Rocket League Players Are Using Machine Learning To Cheat

A red car zooms in the game Rocket League.

Picture: Psyonix

Rocket League‘s loyal players have had enough. For more than a week, fans complained that the game—it’s soccer with shoutingcustomizable cars—are being terrorized by a bot trained with machine learning, and that developer Psyonix is ​​doing nothing to save them from it.

The offense “God level” bot is called Nexto, one of many Rocket League bots trained by the application programming interface (API) RLGymwhich deals with “the game […] as if it were OpenAI Gym” through bot-versus-bot tournaments. While most of the RLGym rotos available don’t use machine learning (which lets algorithms make predictions based on sample data), the two-month-old Nexto does, and it uses it well.

Although it has been available to compete with RLGym for a while, recently, “a person made their own tools to use a robot online and just took Nexto from the public repository to use,” wrote one of the authors of the gym. in a Reddit Q&A. These new tools are “frighteningly easy to install and use,” for one a widely upvoted Reddit post says. “I can easily see this spiral out of control within weeks if some kind of fix isn’t implemented.”

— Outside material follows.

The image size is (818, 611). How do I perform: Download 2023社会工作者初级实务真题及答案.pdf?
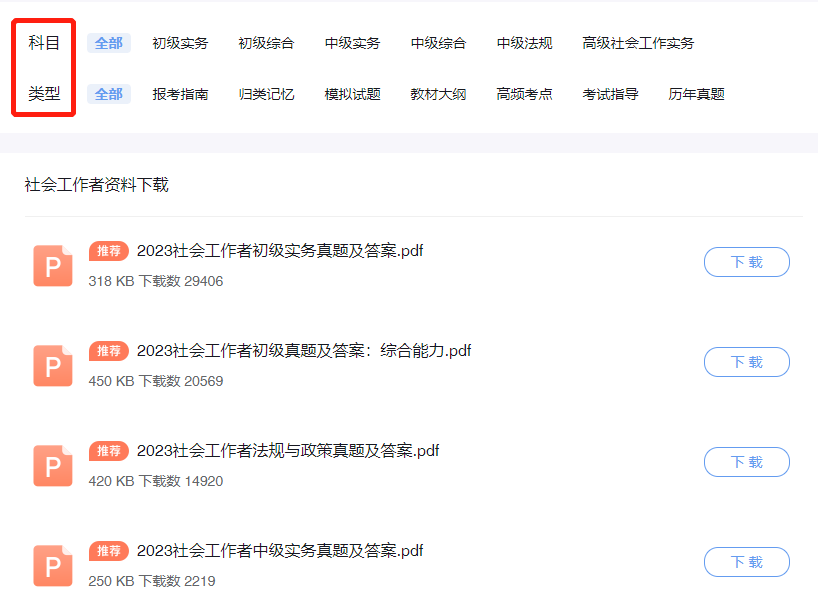(x=746, y=262)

Gamers are desperate for a solution.

“I’m not sure why the dev team kept quiet about it,” another Reddit post says. “What is the plan to deal with the cheating if there is one? Or is this just the future of the game.”

“There are quite a few people who have found evidence of bots playing in ranked recently and it’s really a bit worrying,” says popular tweet. “I hope Psyonix finds a way to prevent this soon because this could become a huge problem going forward…”

The developer has told PC Gamer that it was aware of the problem and “is actively exploring solutions.” In an email to Kotakusaid that it currently hadnnothing more to share for now. If players encounter a suspected cheater during a ranked match—or any match—they can report them in-game or contact our support team. As a reminder, the use of cheats or other exploits by players violates Epic Community Rules just like the Psyonix Terms of Use.”

Psyonix too instructed RLGym “not to publicly release any more robots of this caliber until they have the situation under control,” its authors said in that Q&A.

Rocket League fans should try not to despair in the meantime—boots are breakable.

“One silver lining to all this ordeal right now is there are a lot of people looking for behaviors to exploit,” the RLGym author said in the Q&A. “Hopefully someone will come up with an easy way to beat it permanently soon.” Because of car soccer.